“Jejak langkah reformasi tuntaskan cita-cita reformasi indonesia” mengutip tema pelaksanaan seminar Nasional BEM PM Unud jumat 4/6 di Auditorium Widia Sabha bukit jimbaran Bali. Dalam tema tergambar jelas bahwa reformasi Indonesia yang telah bergulir 12 tahun masih banyak menyisakan permasalahan yang sampai sekarang belum tuntas. Apa kemudian permasalahan itu?
Masalah bangsa Indonesia terasa kian tidak ada habisnya ketika membuka mata dan melihat disekitar. Mulai dari masalah yang paling substansial mengenai pendidikan sampai dengan permasalahan yang terjadi di kalangan pejabat tinggi negara. Pendidikan memang bukan masalah baru sejak pra reformasi pendidikan Indonesia telah mengalami diskriminasi oleh rezim yang berkuasa membuat pendidikan hanya bisa dinikmati oleh anak-anak pejabat.
Sekarang, walau rezim orde baru yang berkuasa telah runtuh namum masalah tersebut masih tetap mengekor di bangsa ini, mulai dari masalah anggaran pendidikan yang tidak sesuai dengan APBN yang dalam anggaran dana pendidikan dialokasikan sekurang-kurangnya 20%. Namun realisasinya tidak demikian. Ditambah lagi dengan sistem UAN yang tidak memberi keadilan yang merata terhadap sokolah-sekolah yang berada di pelosok-pelosok tanah air yang membuat anak didiknya banyak yang tidak biasa menyelesaikan kewajibannya karena tidak sesuai dengan standar yang ditentukan pemerintah pusat. “pemerintah seharusnya tidak pukul rata standar kelulusan karena fisilitas setiap sekolah tidak sama” ungkap Dedi Rohim perwakilan KPK. Pemerintah semestinya melihat kondisi yang ada di daerah masing-masing Karenna tiap daerah tidak sama, terlebih jika daerah itu dibandingkan dengan Jakarta
Disamping masalah pendidikan Hak Asasi Manusia (HAM) tidak bias dipandang sebelah mata untuk mendapat perhatian dituntaskan pasca reformasi. Banyaknya tenaga kerja yang tidak mendapat kompensasi sesuai UMR yang berlaku merupakan potret kecil dari belum tuntasnya penegakan ham di Indonesia. Ditambah lagi dengan kasus-kasus tenaga kerja yang bekerja di luar negeri sebagai Tennaga Kerja Indonesian (TKI) yang diperlakukan tidak manusiawi menambah jumlah permasalahan kemanusiaan yang ada di negara ini.Sampai akhir maret 2010 terdapat Sekitar 60 ribu tenaga kerja Indonesia (TKI) yang bekerja di berbagai negara saat ini terlibat berbagai persoalan, mulai dari pelecehan seksual, penganiayaan, gaji tidak dibayar majikan hingga kasus pembunuhan. Husman Hamid selaku perwakilan kontras menegaskan “ banyaknya aktifis yang diculik dan sampai sekarang entah dimana mereka juga kurang mendapat penanganan yang serius dari pemerintah” jelas Penculikan-penculikan tesebut menambah panjangnya catatan penegakan ham yang belum tuntas di Negara ini.

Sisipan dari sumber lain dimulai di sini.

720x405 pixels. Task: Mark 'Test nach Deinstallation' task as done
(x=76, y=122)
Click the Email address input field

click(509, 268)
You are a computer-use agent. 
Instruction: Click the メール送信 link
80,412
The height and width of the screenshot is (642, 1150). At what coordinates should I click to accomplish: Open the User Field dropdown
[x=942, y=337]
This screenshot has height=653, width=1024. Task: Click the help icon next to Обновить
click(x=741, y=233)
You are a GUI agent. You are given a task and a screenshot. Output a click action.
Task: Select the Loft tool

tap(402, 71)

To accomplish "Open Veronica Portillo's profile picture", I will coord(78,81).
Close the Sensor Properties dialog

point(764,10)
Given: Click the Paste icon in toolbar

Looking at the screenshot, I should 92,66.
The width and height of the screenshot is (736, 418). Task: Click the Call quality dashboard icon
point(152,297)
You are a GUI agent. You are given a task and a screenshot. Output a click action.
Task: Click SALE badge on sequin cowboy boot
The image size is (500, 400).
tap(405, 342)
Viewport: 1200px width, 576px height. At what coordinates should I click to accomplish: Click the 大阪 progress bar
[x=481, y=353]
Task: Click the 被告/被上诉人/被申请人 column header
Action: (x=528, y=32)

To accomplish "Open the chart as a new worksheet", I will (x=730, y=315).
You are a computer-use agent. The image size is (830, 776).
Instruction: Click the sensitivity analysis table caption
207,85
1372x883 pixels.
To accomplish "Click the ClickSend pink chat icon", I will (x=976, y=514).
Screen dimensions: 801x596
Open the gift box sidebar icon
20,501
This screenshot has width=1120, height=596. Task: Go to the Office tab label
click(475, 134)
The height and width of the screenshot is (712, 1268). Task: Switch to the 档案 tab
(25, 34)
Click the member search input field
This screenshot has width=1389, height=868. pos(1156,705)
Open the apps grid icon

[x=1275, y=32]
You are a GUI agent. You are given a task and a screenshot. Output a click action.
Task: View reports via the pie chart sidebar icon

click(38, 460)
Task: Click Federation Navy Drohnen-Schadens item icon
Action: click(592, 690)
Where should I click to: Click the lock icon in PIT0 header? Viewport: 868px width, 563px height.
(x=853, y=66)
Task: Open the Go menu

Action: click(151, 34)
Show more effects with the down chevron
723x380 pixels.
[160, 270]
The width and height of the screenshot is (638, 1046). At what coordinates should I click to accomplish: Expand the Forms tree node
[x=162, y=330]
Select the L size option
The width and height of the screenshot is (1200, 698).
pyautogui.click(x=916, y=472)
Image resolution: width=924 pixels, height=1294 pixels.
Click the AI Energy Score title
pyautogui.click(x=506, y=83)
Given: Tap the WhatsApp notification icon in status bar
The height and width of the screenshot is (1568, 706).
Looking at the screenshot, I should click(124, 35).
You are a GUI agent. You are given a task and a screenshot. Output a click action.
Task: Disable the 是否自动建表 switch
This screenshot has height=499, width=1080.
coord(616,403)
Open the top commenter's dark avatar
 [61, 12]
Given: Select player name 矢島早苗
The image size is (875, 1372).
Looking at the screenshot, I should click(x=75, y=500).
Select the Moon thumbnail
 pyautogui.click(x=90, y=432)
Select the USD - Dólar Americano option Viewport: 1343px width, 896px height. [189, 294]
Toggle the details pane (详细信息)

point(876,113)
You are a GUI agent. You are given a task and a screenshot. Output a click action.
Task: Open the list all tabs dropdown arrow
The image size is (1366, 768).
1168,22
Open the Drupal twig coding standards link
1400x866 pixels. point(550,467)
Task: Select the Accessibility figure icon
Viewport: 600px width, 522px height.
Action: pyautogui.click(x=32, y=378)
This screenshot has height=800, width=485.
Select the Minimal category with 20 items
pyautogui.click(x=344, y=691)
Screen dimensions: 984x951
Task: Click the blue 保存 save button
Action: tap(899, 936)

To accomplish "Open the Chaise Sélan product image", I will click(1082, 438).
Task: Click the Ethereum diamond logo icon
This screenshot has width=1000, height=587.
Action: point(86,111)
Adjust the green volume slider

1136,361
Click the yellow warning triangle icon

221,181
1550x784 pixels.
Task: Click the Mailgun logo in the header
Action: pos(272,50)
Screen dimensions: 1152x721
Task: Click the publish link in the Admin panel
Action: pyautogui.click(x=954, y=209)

Merefleksi permaslahan yang terjadi di bangsa ini, penuntasannya memang tidak semudah membalik telapak tangan. Perlunya keberanian untuk memulainya adalah hal yang tepat, namun keberanian pun menjadi sesuatu yang mahal ketika penuntasan reformasi harus melawan kekuasaan yang mengandalkan modal. Membangkitkan keberanian dengan merubahan pola pikir adalah langkah awal yang harus dilakukan oleh kaum muda yang selama ini ternyamankan dengan keadaan yang ada.Apalagi dengan serangan global yang semakin deras menerjang bangsa yang semakin membuat hilangannya jati diri kaum muda sebagai bagian dari bangsa. Mulai punahnya warung-warung akibat menjamurnya pasar-pasar modern adalah contoh yang nyata disekitar kita bahwa manusia sekarang lebih mementingkan gengsi semata. Di samping itu lunturnya nilai-nilai luhur pancasila juga menjadi indikator beratnya menuntaskan permasalan yang ada. Nilai-nilai yang menjadi landasan untuk bertindak kini hanya menjadi kiasan yang hanya dihafalkan tanpa ada pelaksanaan yang nyata.
Melihat permasalahan yang ada kemudaian apakah kaum muda sebagai penerus bangsa akan berdiam diri saja tanpa ada kontribusi terhadap Negara setelah mengikuti seminar tersebut? tentu saja tidak. Jika diperlukan reformasi sampai mati pun semestinya sanggup.